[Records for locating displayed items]

%%

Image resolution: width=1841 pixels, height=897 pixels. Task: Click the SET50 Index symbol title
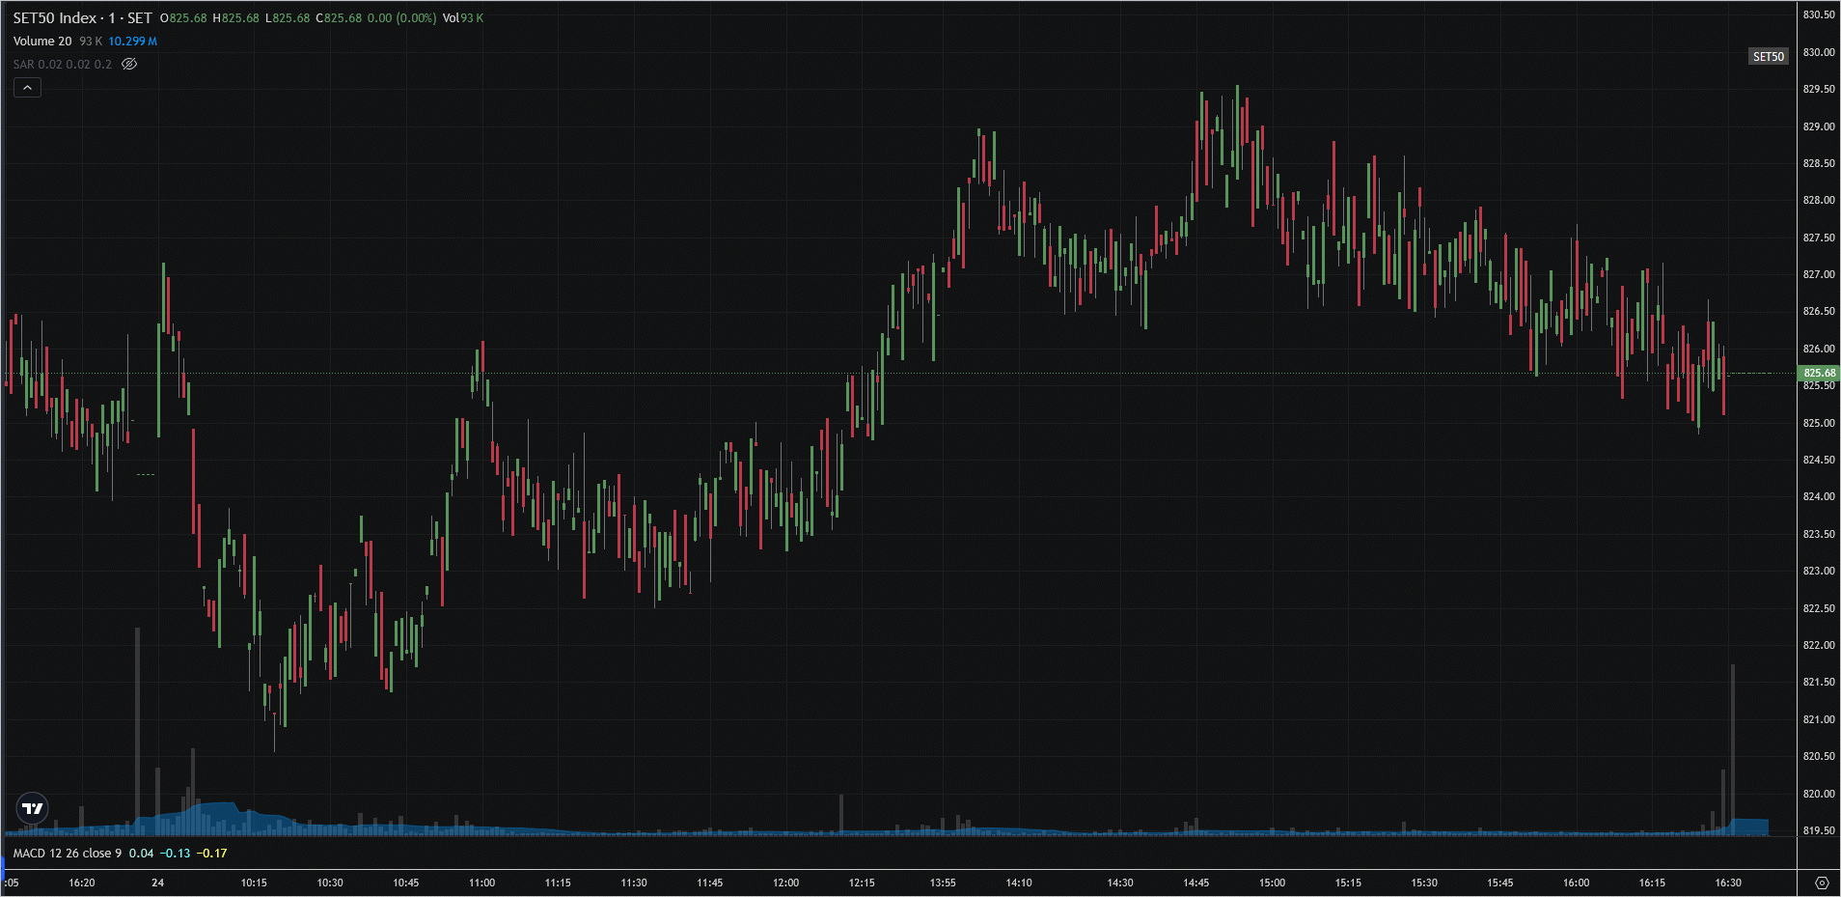(x=82, y=18)
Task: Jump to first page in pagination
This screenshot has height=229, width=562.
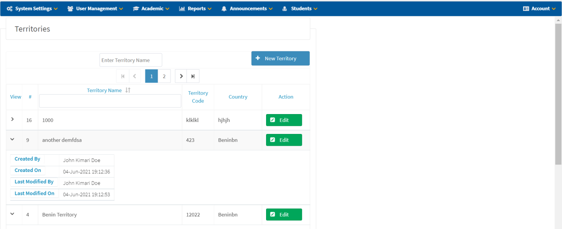Action: 123,76
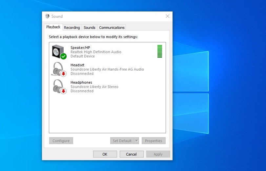266x171 pixels.
Task: Click the Set Default button
Action: [x=122, y=141]

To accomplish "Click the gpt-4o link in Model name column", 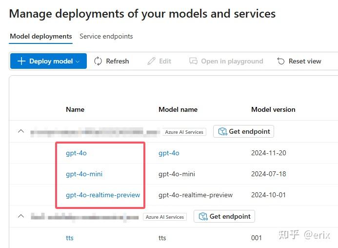I will (x=169, y=153).
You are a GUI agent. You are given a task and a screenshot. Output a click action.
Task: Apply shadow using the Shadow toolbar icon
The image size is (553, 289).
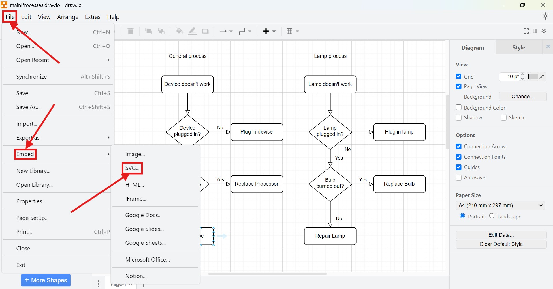[205, 31]
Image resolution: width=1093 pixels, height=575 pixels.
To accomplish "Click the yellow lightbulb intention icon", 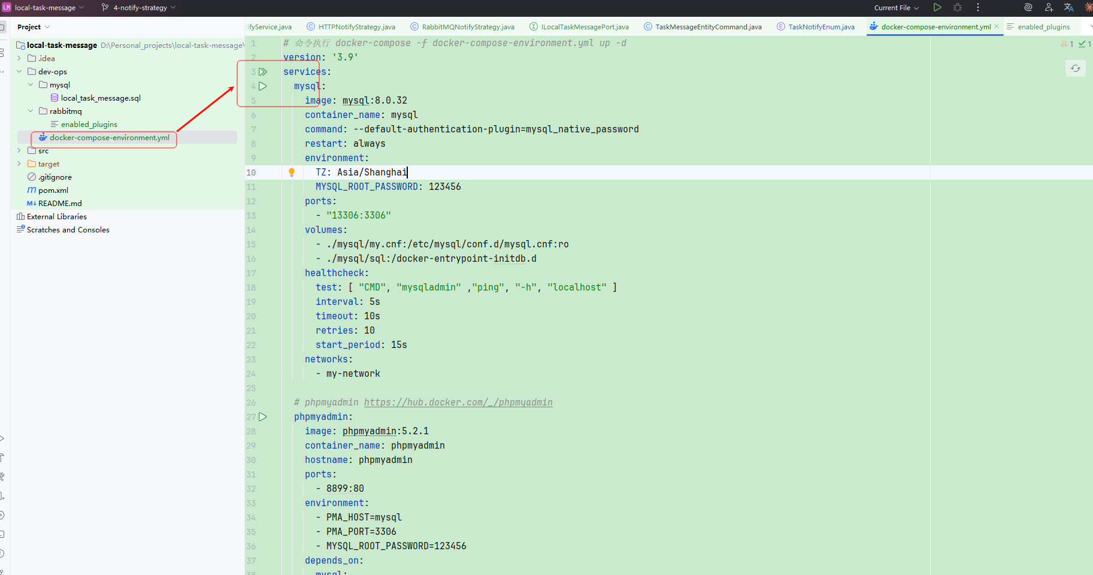I will [292, 173].
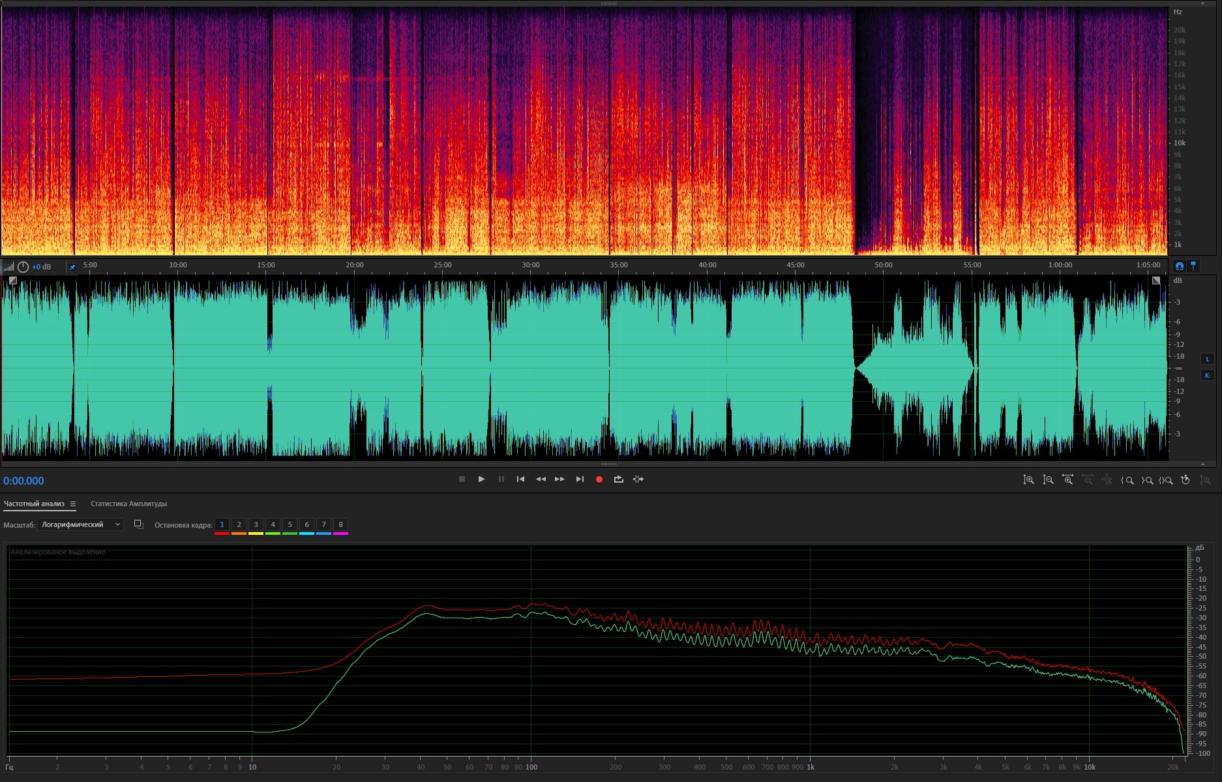Switch to the Статистика Амплитуды tab
The width and height of the screenshot is (1222, 782).
coord(128,504)
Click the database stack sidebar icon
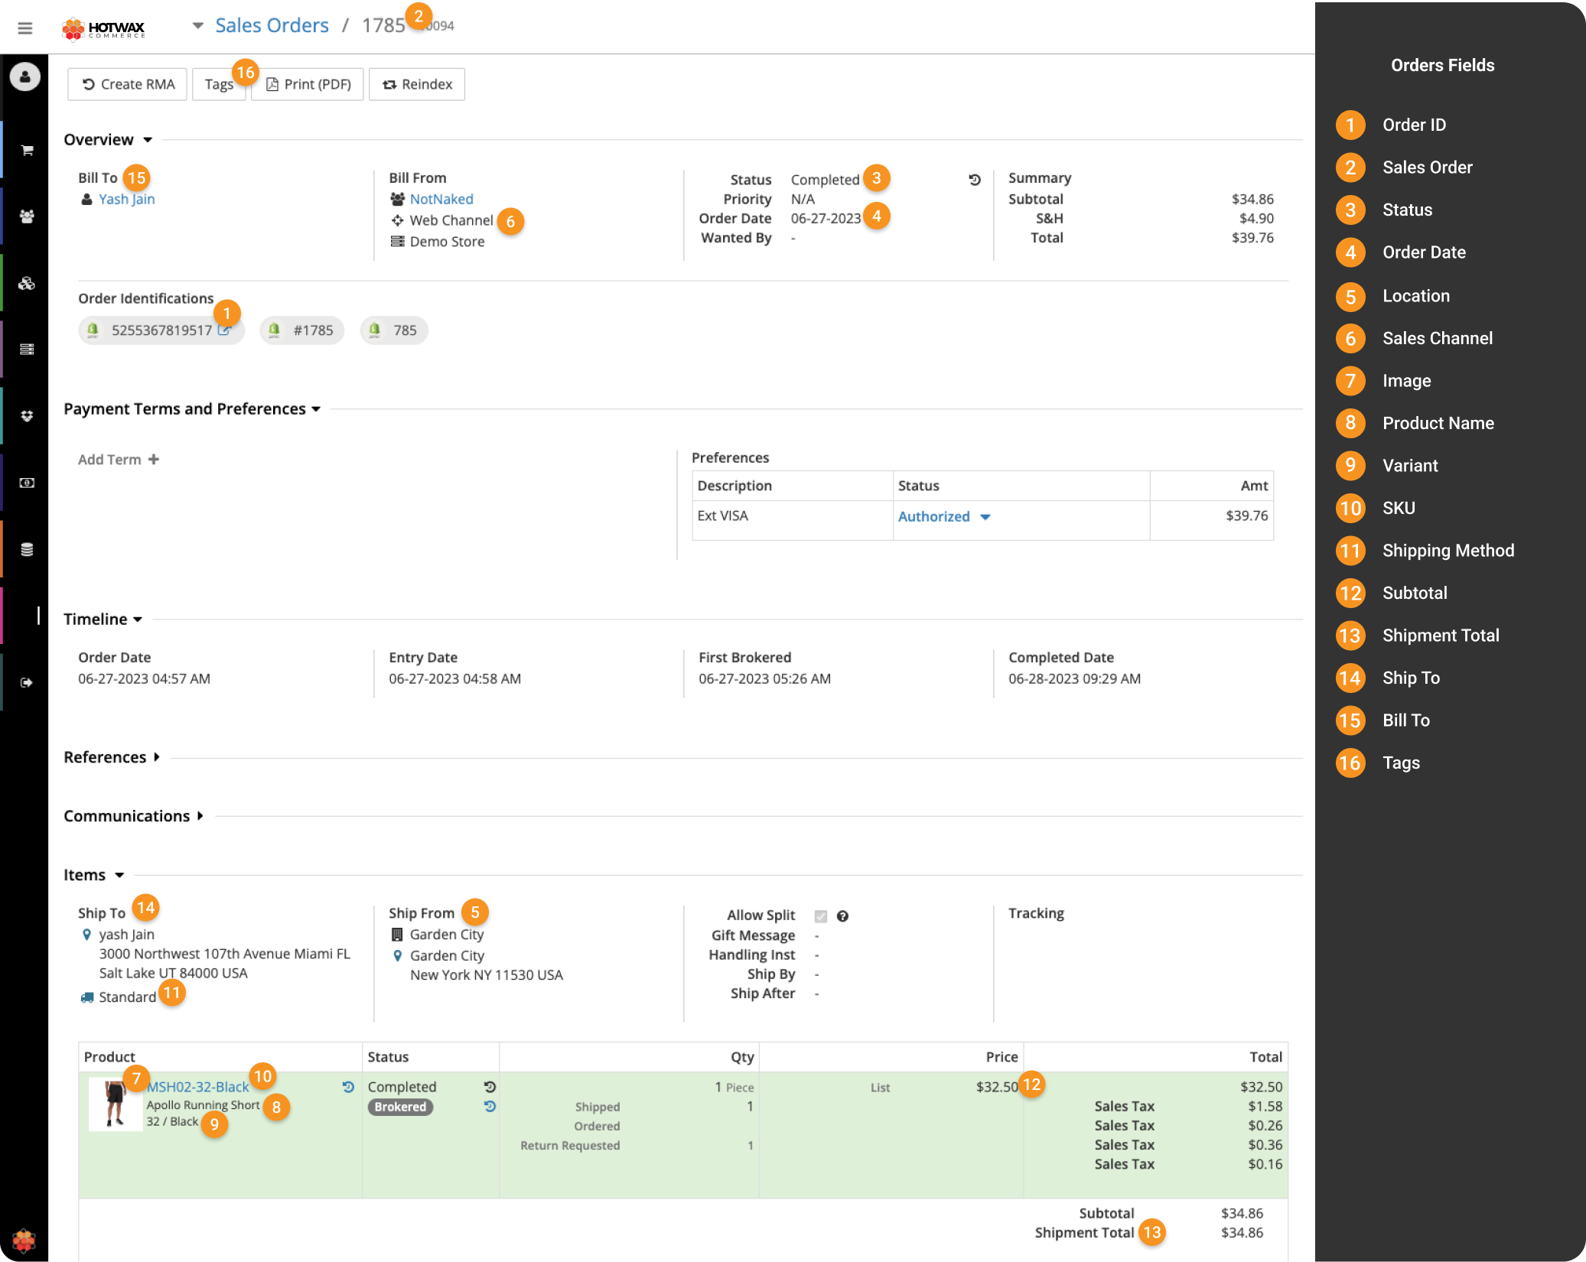Image resolution: width=1586 pixels, height=1262 pixels. [27, 549]
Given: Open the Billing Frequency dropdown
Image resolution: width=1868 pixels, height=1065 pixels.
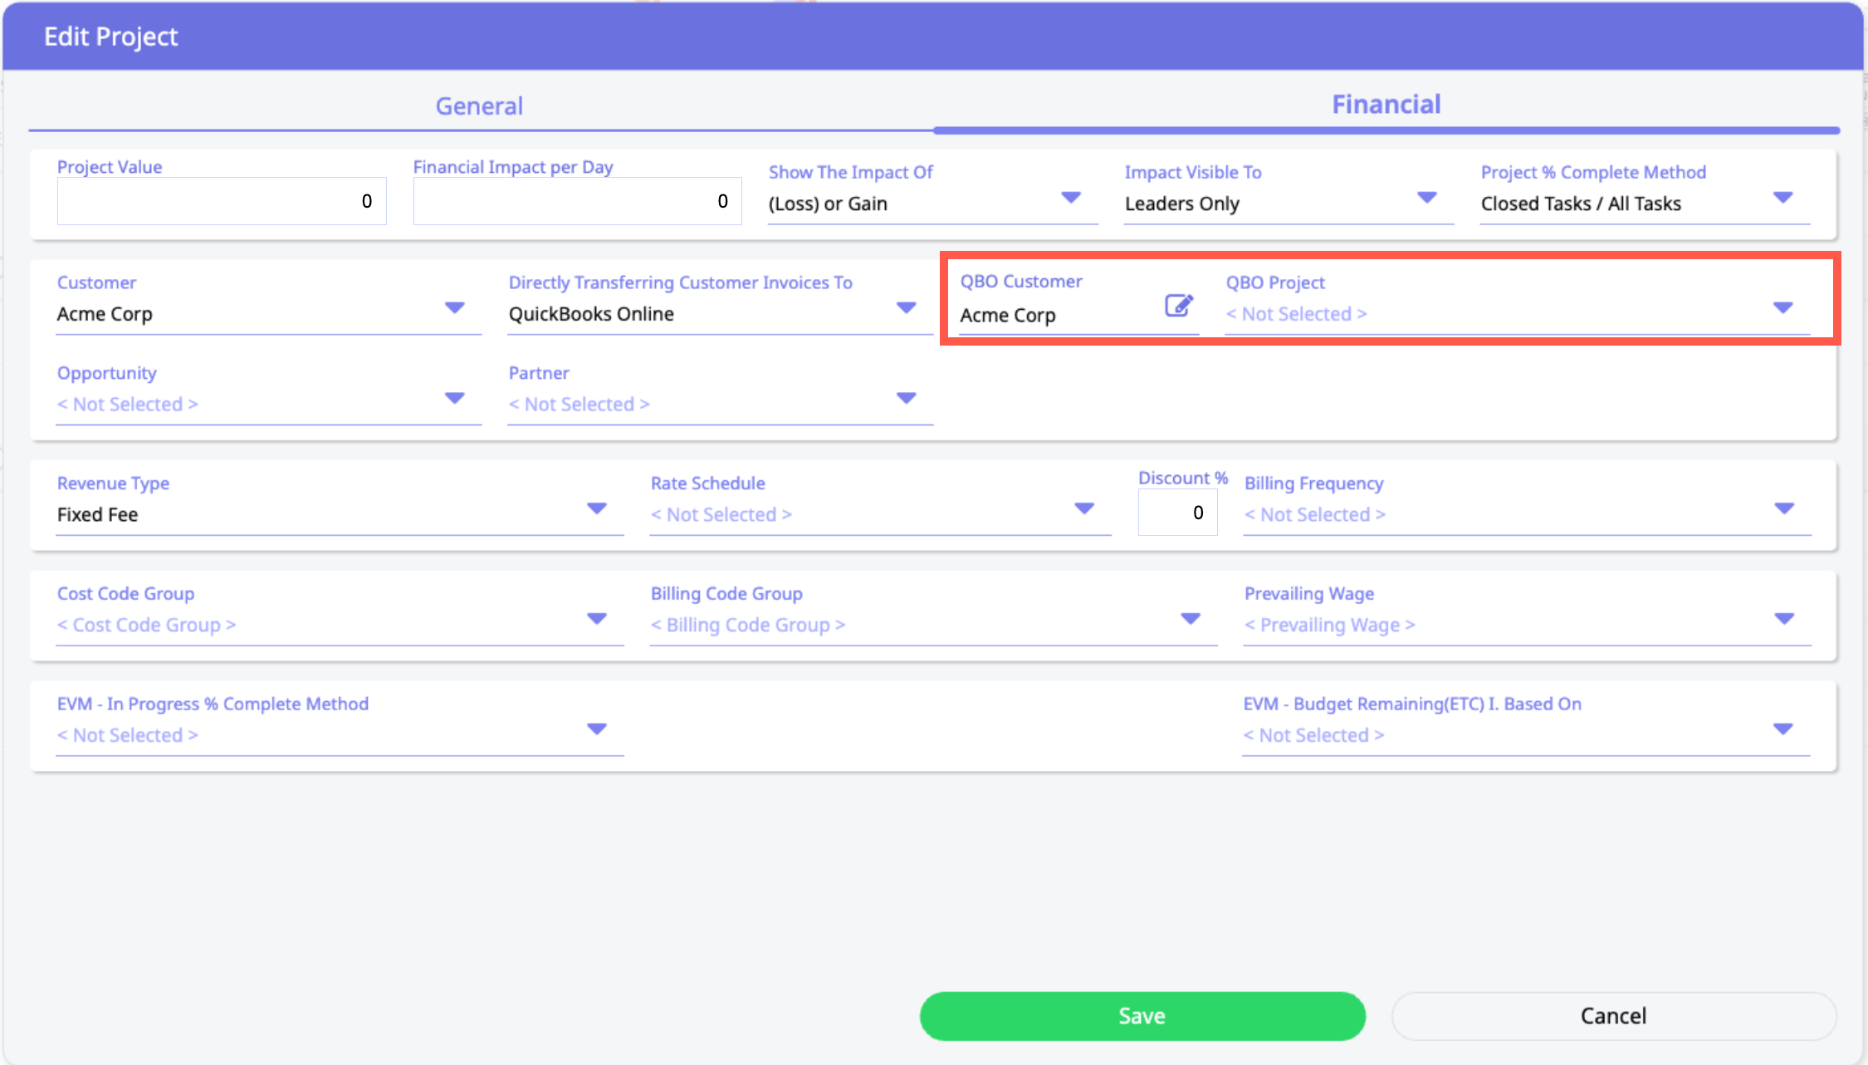Looking at the screenshot, I should coord(1783,508).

%%

Extract the lines of the records from the one containing "Given: Open the Billing Frequency dropdown" through the end of the records, inclusive, and repeat them word for word. Leave the pictures out of your answer.

Given: Open the Billing Frequency dropdown
Image resolution: width=1868 pixels, height=1065 pixels.
Looking at the screenshot, I should coord(1783,508).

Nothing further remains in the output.